╭─ EXTRAIT SOURCE

Comme l'illustre le graphique ci-dessous, les crédits d'intervention de l'agence enregistrent une diminution depuis 2008.

Évolution du budget d'intervention de l'ANR (Source : ANR)

Votre commission considère que l'ANR ne doit pas servir de variable d'ajustement, car il y va de l'orientation stratégique de notre système de recherche vers un financement par projets .

L'ANR interviendra comme opérateur principal des investissements d'avenir. Mais ses propres crédits d'intervention ont vocation à financer des projets différents et complémentaires de ces derniers.

Votre commission souhaite donc que ses crédits soient confortés .

Elle se réjouit, par ailleurs, des décisions consistant à fixer à 50 % le taux des « projets blancs », à organiser une programmation triennale et à 20 % celui du préciput.

2. Le risque de sanctionner des établissements vertueux : l'exemple de l'IFP Énergies nouvelles

Pour votre rapporteur, la contribution des organismes de recherche à l'effort budgétaire ne doit pas conduire à sanctionner les plus vertueux d'entre eux.

A cet égard, il est préoccupé par l'évolution des crédits alloués à l'IFP Énergies nouvelles. En effet, alors que cet EPIC peut se targuer d'une gestion rigoureuse et d'une politique active de développement de ses ressources propres, l'effort budgétaire qui lui est demandé est supérieur au cadre général d'encadrement des dépenses de l'État.

╰─
╭─ DONNÉES RECUEILLIES

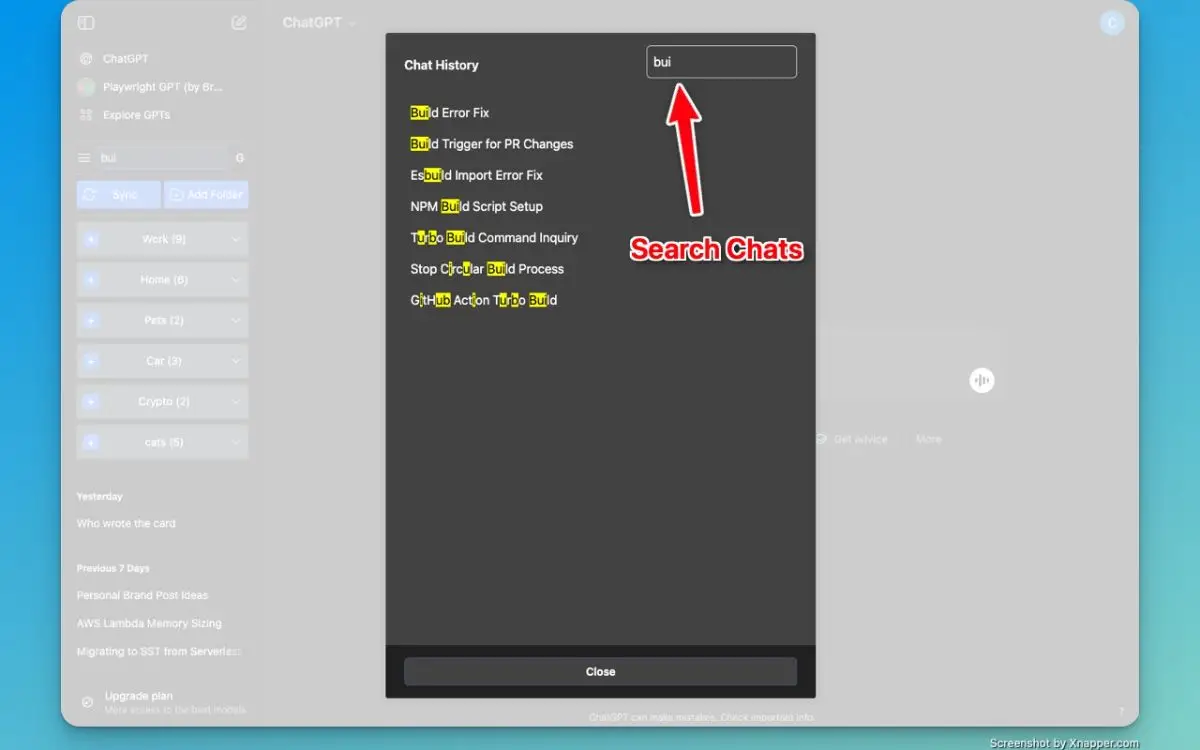
Task: Click the hamburger icon beside sidebar search
Action: click(84, 158)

╰─

- _OBJECTIF DE L'EXERCICE_:
D'après l'extrait source, depuis quelle année les crédits d'intervention de l'ANR diminuent-ils ? Appuyez-vous uniquement sur l'extrait source.

- _SOLUTION PROPOSÉE_:
Depuis 2008.